This is nothing new: heart scans, like mammograms, have not enjoyed reimbursement from most insurers despite the wealth of data and growing acceptance of this "mammogram" of the heart.

However, 10 minutes on the phone, and the "physician" (what well-meaning physician can do this kind of work for an insurance company is beyond me) advised me that, while CT heart scans for coronary calcium scoring are not covered, CT coronary angiograms are.

Now, I've been witnessing this trend ever since the big players in CT got involved in the game, namely Philips, Siemens, Toshiba, and GE. These are enormous companies with hundreds of billions of dollars in combined annual revenues. They, along with the lobbying power of cardiology organizations like the American College of Cardiology, have gotten behind CT coronary angiograms. This is most likely the explanation of why CT coronary angiograms have rather handily obtaining insurance reimbursement. Interestingly, the insurance company I was speaking to is known (notorious?) for very poor reimbursement practices.
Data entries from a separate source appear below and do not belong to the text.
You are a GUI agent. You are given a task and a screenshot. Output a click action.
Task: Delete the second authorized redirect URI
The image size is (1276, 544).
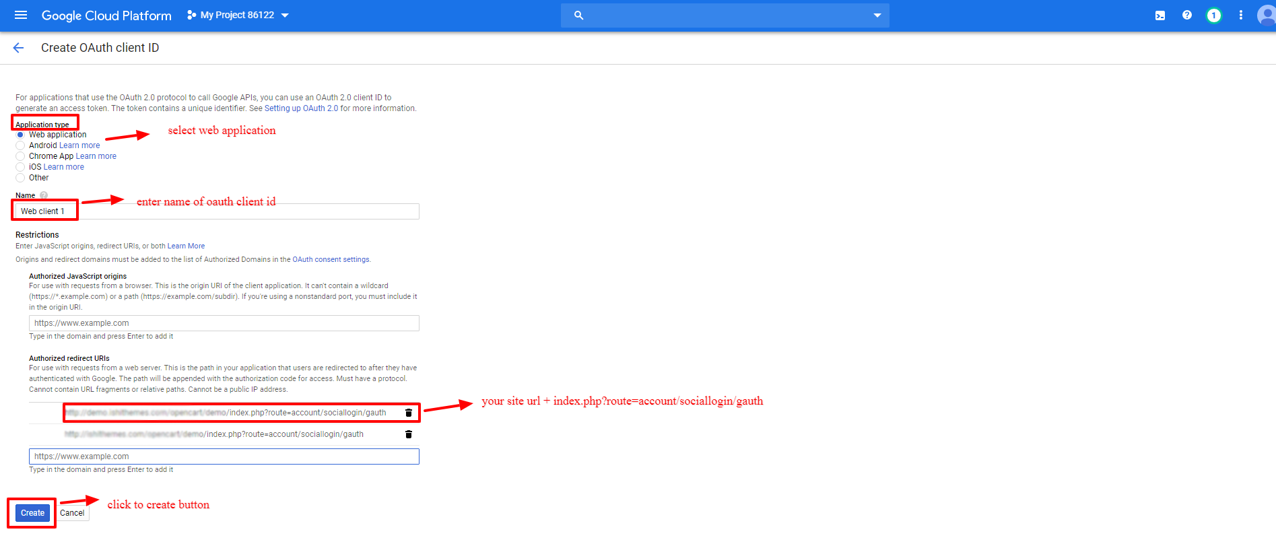tap(408, 434)
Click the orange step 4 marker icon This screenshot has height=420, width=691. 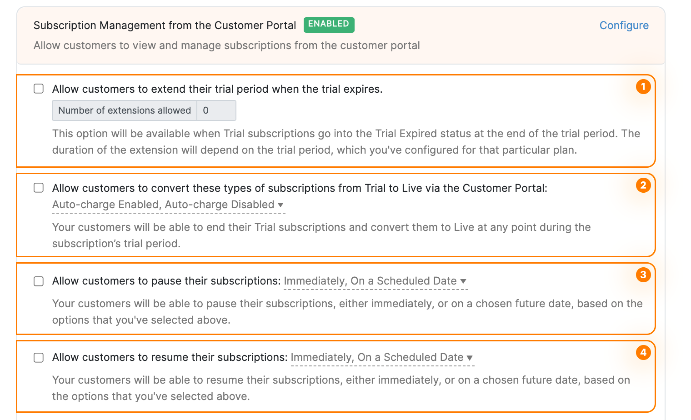click(643, 352)
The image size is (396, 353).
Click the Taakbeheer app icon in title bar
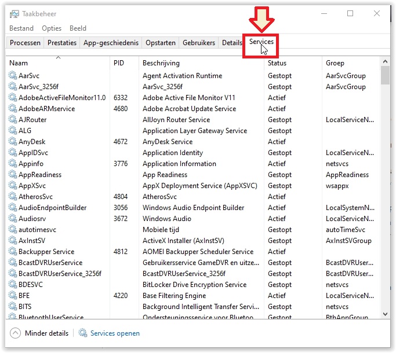click(x=14, y=14)
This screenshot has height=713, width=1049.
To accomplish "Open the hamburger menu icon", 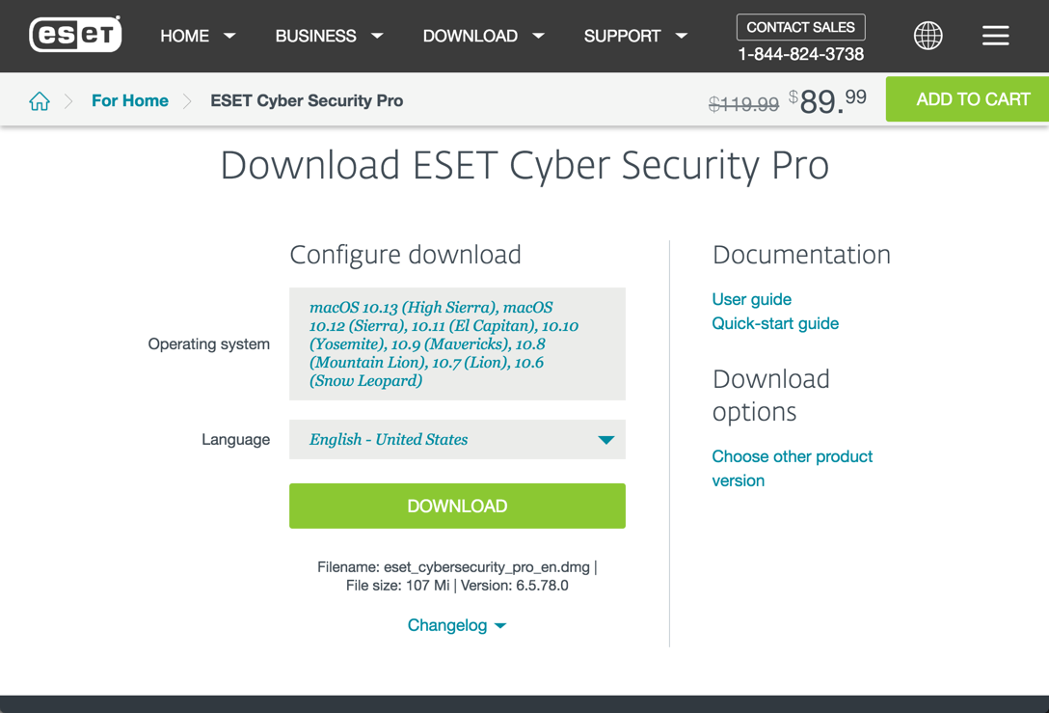I will click(995, 36).
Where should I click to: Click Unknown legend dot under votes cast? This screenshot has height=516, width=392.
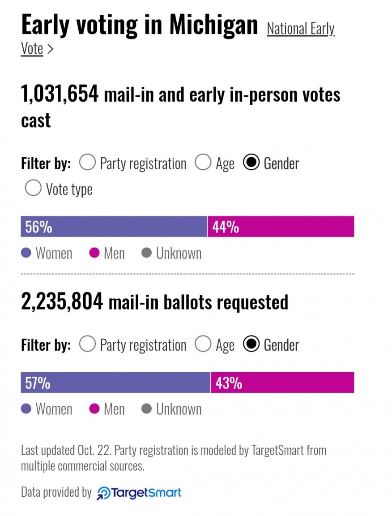(146, 253)
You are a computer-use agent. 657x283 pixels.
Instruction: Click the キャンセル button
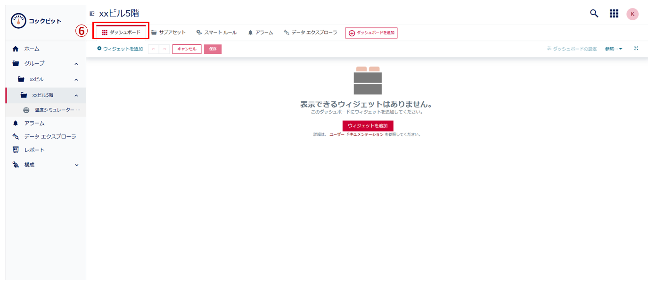187,48
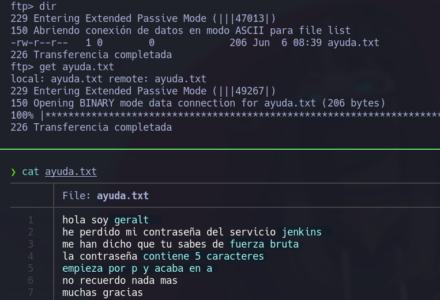Click the highlighted text "contiene 5 caracteres"
The image size is (440, 300).
pyautogui.click(x=204, y=256)
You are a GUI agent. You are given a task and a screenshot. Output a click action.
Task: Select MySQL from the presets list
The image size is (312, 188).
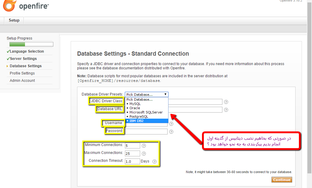coord(135,104)
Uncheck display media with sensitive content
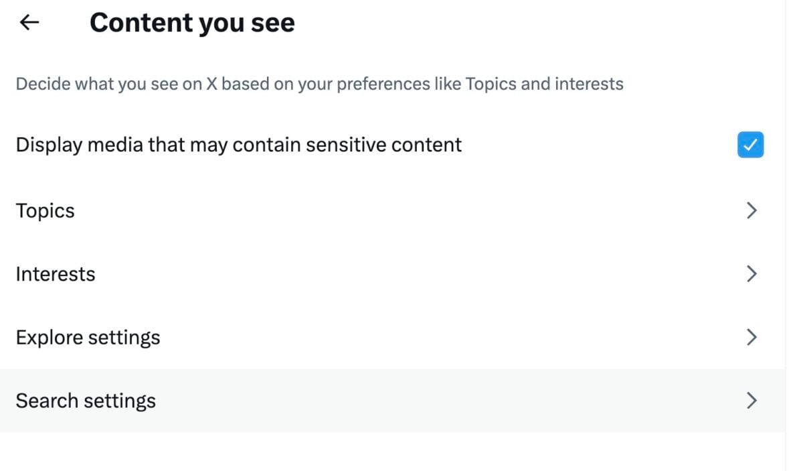803x471 pixels. 750,145
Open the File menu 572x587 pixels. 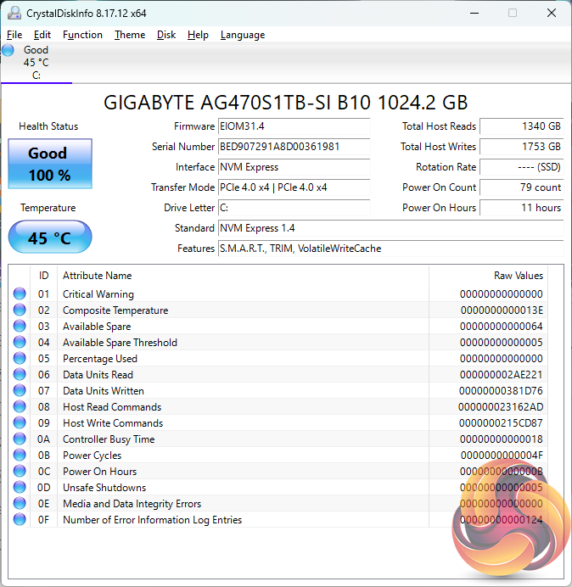tap(14, 35)
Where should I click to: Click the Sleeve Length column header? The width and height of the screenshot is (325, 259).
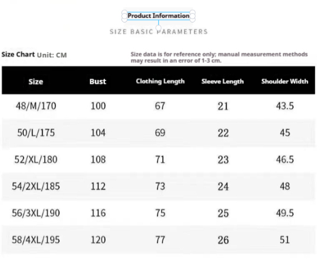point(222,82)
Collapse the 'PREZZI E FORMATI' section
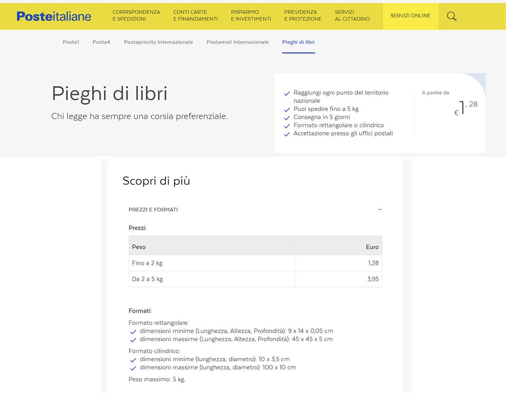The height and width of the screenshot is (393, 506). tap(380, 209)
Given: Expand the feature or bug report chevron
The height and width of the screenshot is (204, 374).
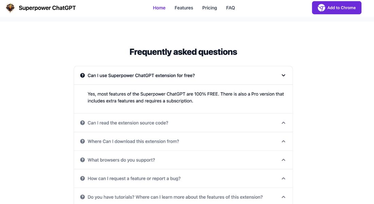Looking at the screenshot, I should click(283, 179).
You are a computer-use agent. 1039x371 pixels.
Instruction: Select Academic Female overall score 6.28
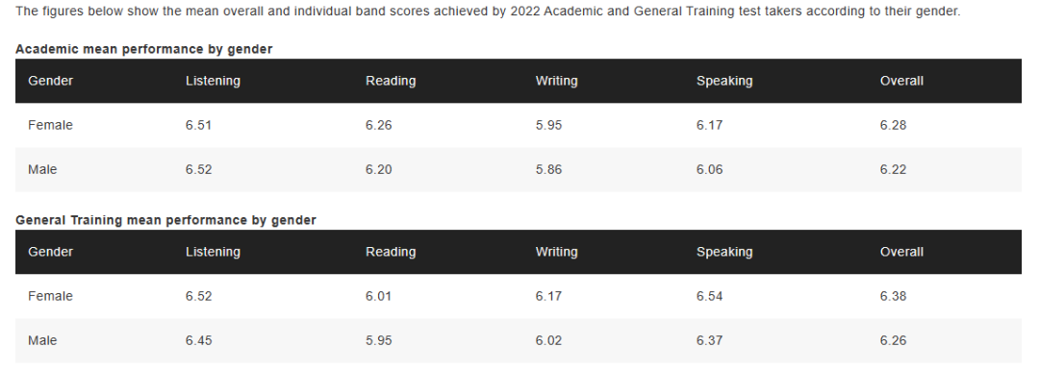pyautogui.click(x=893, y=125)
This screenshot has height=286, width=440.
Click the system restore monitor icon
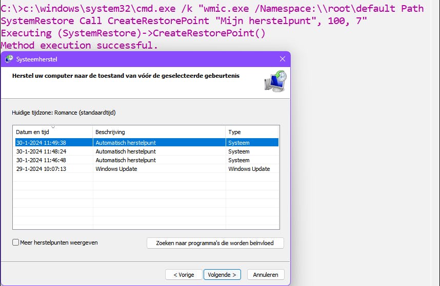tap(275, 81)
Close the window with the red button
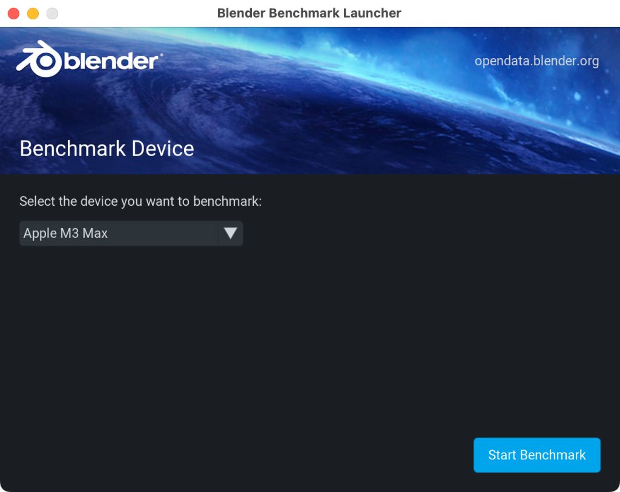Screen dimensions: 620x492 coord(14,13)
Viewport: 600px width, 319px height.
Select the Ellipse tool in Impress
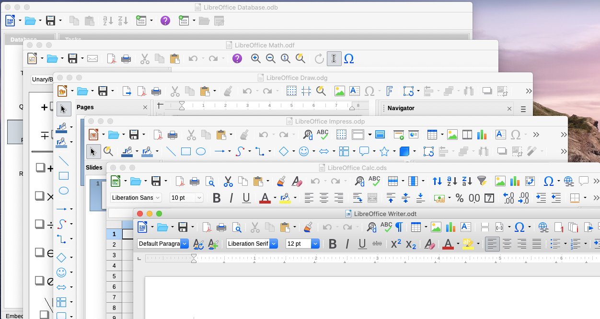[x=200, y=151]
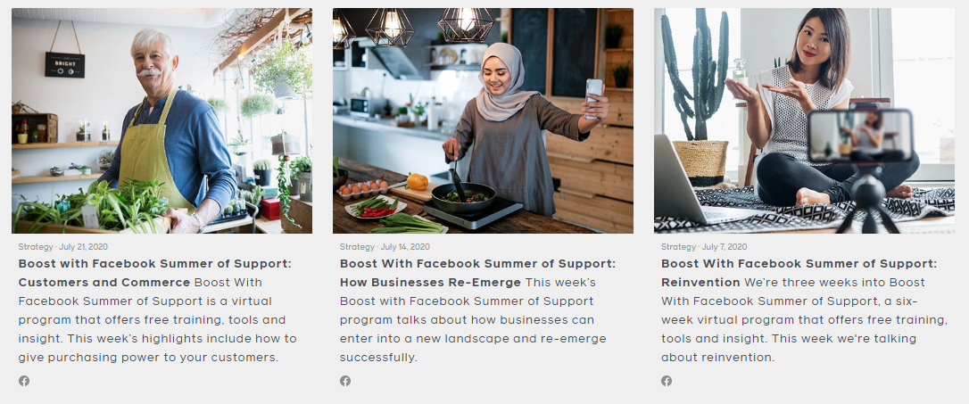Click the Facebook icon under How Businesses Re-Emerge article
The width and height of the screenshot is (969, 404).
pos(345,381)
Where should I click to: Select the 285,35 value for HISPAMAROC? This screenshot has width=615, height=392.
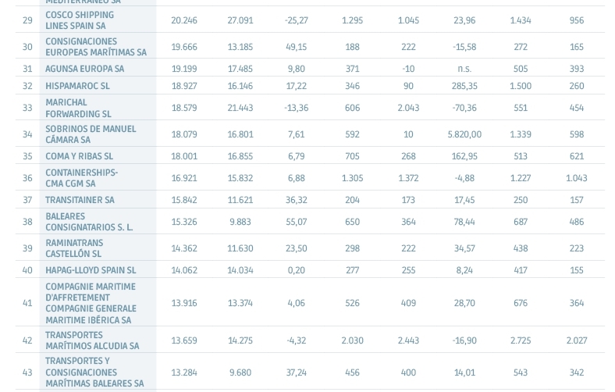[464, 86]
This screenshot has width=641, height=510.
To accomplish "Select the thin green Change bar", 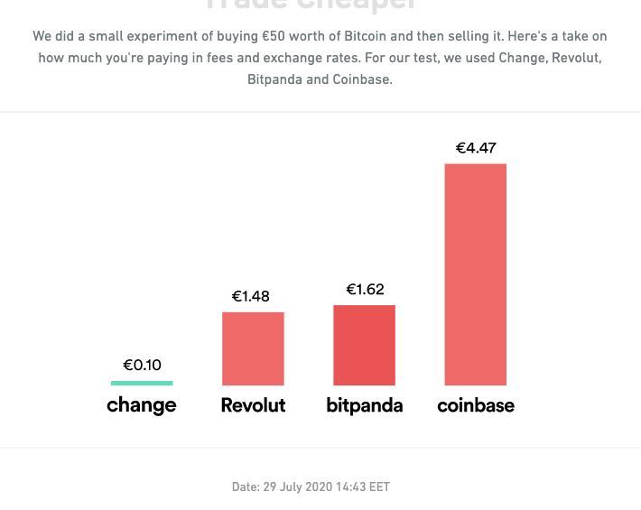I will click(142, 383).
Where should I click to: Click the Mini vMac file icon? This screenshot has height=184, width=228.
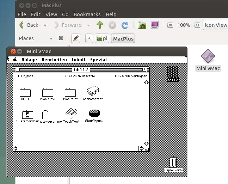click(208, 57)
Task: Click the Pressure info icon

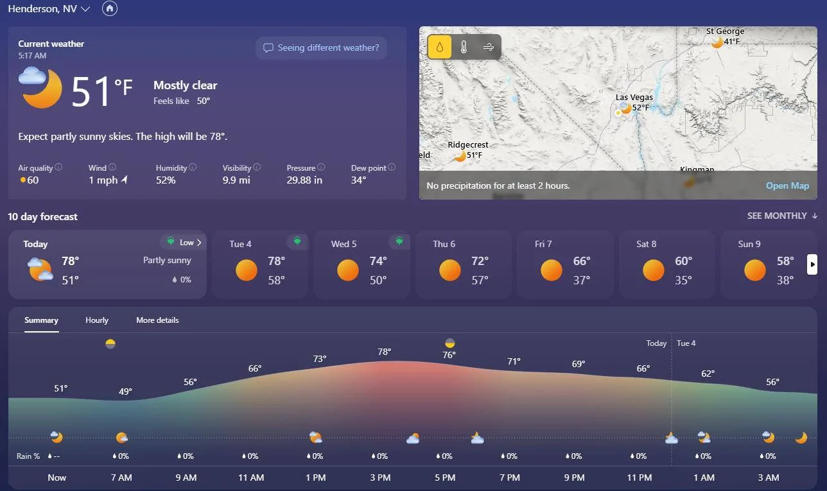Action: 321,168
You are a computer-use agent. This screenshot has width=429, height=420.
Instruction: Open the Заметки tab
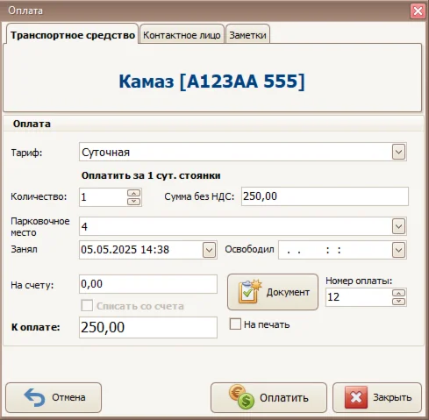pyautogui.click(x=247, y=35)
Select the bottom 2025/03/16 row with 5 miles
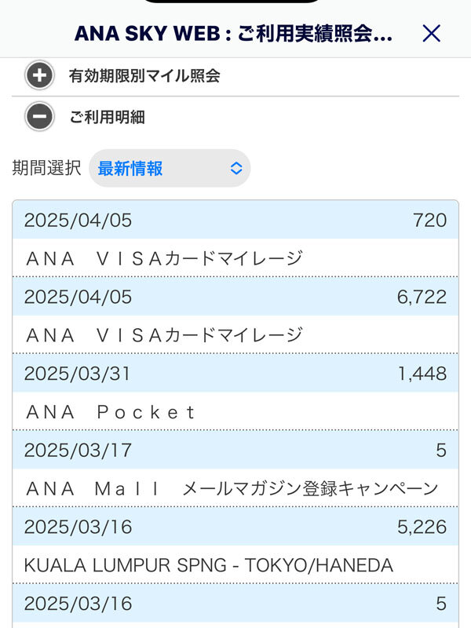The image size is (471, 628). 236,604
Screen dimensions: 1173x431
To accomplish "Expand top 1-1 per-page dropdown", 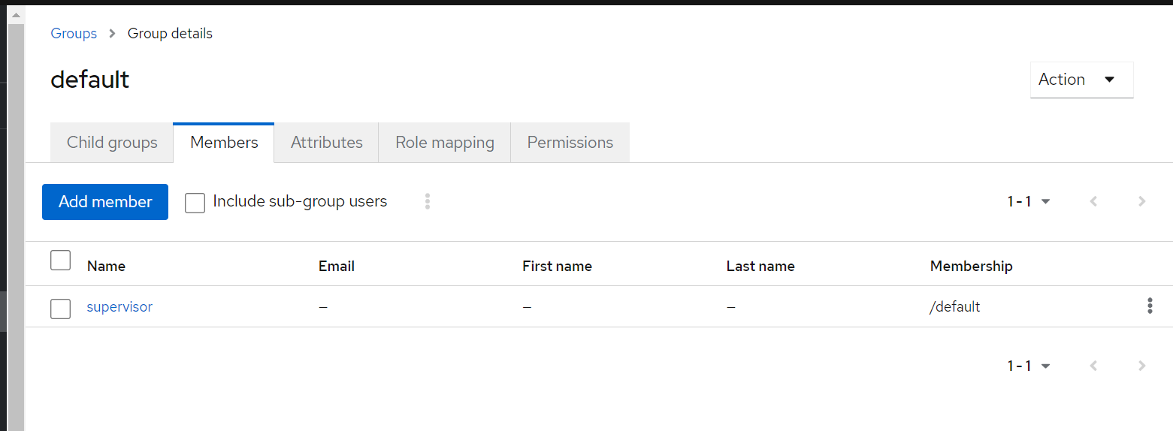I will (x=1029, y=201).
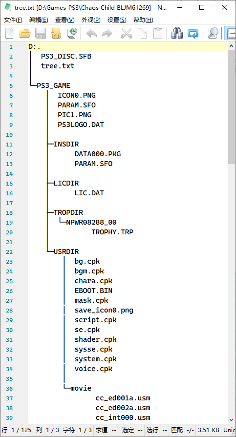Click the undo arrow icon

tap(91, 33)
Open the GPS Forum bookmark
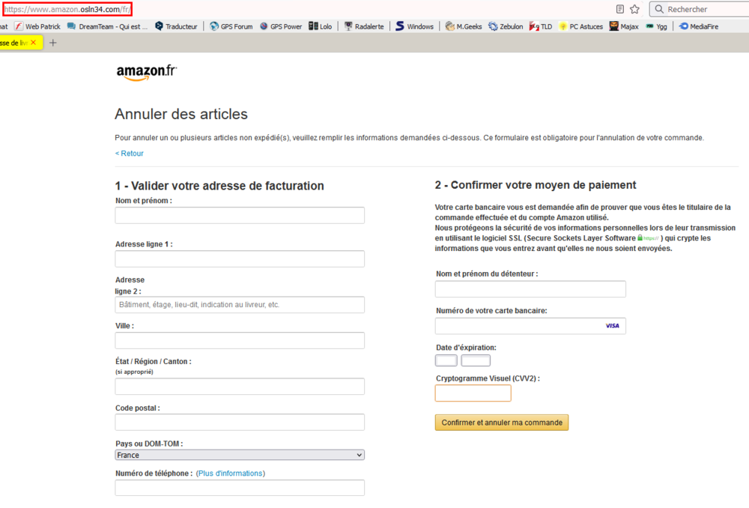749x508 pixels. [x=231, y=26]
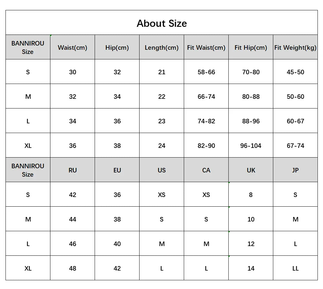Click the UK size 14 cell
Image resolution: width=323 pixels, height=289 pixels.
251,268

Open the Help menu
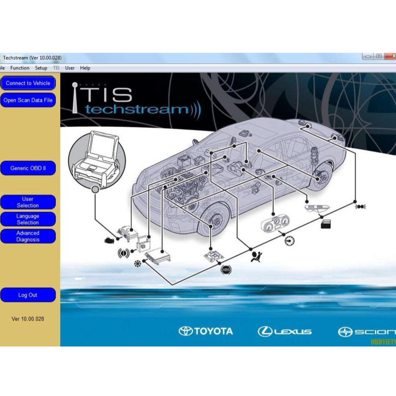85,68
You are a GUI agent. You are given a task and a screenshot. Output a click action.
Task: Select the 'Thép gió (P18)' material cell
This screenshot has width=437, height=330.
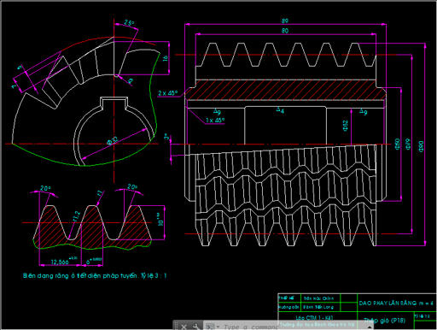click(384, 321)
A CT heart scan, when properly used, generates little revenue, a few hundred dollars to a scan center, barely enough to pay for a device that costs up to $2 million. However, CT coronary angiograms, in contrast, yield around $2000 per test. More importantly, they yield downstream revenues, since CT angiograms are performed as preludes to conventional heart catheterizations, angioplasty, stents, bypass surgery, etc. Now we're talking tens or hundreds of thousands of dollars revenue per test.

What puzzles me is that much of that increased cost comes out of the insurance company. Why would they support such tests if it exposes them to more costs? I'm not certain. It could be the greater pressures exerted by the big CT companies and powerful physician organizations. I seriously doubt that the insurance companies truly believe that heart scans for coronary calcium scoring are "experimental" while CT coronary angiograms are "proven." If all we did was compare the number of clinical studies that validate both tests, we'd find that the number of studies validating heart scans eclipses that of coronary angiograms several fold. Experimental? Hardly.

The smell of money by physicians eager to jump on the bandwagon of a new revenue-producing procedure is probably enough to have them lobby insurers successfully. In contrast, plain old heart scans just never garnered the kind of vigorous and vocal support, since nobody gets rich off of them.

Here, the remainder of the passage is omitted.